**Set of tasks**:
(1) Name every vehicle that the article on Bollinger Motors says the company's initial product line-up will include.
(2) Summarize the article on Bollinger Motors in two sentences.
[Opening Source text section]
Bollinger Motors, the small Detroit electric vehicle startup, is getting a bit bigger as it “ramps up towards production” and moves to a new headquarters.
Launched by Robert Bollinger, a serial entrepreneur who has had a decidedly eccentric career in marketing, advertising, organic hair care products and natural farming, the company is working on both a heavy-duty electric SUV and pickup, the B1 and B2. The company had been running with a sparse workforce, outsourcing some key operations, but had planned to increase staff before the coronavirus pandemic hit.
The short move from the Detroit suburb of Ferndale into a significantly larger one in nearby Oak Park “couldn’t have come at a better time,” Bollinger said in a statement. “We were bursting at the seams with new engineers, putting desks out in the shop at the old building; it was especially difficult to keep everyone more than six feet apart.”
Even now, the company’s operations are modest in size, Bollinger predicting its team will double in number to around 40 by the end of this year.
What Bollinger isn’t confirming is a hard date to launch production, however. In an interview last March, the company’s founder told TheDetroitBureau.com that the target was “2021, yeah, before the end of the first half of the year.”
As with other manufacturers, Bollinger is struggling to keep things on target due to the pandemic. Complicating matters is the fact that its development efforts are reliant on partners who also must cope with the impact of the disease.
The initial product line-up, according to the company, will include the all-electric B1 Sport Utility Truck and B2 Pickup Truck, as well as the B2 Chassis Cab variant and Chass-E, the latter similar to the chassis versions of conventional trucks like the Ford F-Series that can be outfitted with a variety of different bodies for use as everything from shuttle buses to tow trucks.
[Closing Source text section]
[Opening Provided data section]
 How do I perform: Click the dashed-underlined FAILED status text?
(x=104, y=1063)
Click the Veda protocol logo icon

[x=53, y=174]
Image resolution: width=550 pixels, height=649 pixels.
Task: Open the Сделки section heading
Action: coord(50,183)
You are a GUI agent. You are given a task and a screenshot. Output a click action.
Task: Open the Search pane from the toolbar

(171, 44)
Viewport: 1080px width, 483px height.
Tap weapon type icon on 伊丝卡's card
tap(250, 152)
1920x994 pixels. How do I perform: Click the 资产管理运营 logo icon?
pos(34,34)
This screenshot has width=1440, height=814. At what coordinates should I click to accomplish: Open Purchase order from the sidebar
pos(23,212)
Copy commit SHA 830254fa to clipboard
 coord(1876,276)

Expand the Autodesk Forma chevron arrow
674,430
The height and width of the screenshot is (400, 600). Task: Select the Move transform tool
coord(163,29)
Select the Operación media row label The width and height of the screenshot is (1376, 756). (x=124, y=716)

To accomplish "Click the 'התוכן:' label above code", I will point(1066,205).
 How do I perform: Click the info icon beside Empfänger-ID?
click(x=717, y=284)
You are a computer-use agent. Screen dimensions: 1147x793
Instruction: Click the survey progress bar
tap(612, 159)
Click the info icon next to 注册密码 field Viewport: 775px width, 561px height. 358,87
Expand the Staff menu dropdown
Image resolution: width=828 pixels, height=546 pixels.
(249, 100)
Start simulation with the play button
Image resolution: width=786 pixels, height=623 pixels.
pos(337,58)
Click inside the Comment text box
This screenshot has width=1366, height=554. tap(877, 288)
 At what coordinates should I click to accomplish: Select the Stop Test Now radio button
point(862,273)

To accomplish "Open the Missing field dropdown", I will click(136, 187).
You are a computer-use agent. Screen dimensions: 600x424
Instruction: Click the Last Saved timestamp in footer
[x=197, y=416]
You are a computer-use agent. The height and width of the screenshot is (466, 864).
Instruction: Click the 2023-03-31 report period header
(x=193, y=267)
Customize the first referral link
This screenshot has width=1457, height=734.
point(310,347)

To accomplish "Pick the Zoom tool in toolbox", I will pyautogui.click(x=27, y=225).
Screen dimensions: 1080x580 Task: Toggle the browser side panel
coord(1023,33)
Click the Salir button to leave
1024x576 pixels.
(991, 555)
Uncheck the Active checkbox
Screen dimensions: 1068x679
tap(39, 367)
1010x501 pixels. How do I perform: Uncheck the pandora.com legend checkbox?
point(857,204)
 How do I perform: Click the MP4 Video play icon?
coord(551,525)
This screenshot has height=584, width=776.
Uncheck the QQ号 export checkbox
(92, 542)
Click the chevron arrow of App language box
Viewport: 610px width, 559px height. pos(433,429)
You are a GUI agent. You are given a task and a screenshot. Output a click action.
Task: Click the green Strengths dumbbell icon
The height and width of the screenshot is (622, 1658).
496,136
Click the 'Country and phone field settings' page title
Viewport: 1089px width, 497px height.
[Closing Provided data section]
**Outputs in order**:
(1)
B1 Sport Utility Truck
B2 Pickup Truck
B2 Chassis Cab
Chass-E

(2) Bollinger Motors, a small Detroit electric vehicle startup working on the B1 and B2, has moved its headquarters from Ferndale to a significantly larger building in Oak Park and expects its team to double to around 40 by the end of this year. The company is not confirming a hard date to launch production, as the pandemic has made it hard to stay on target, especially since its development relies on partners also affected by the disease.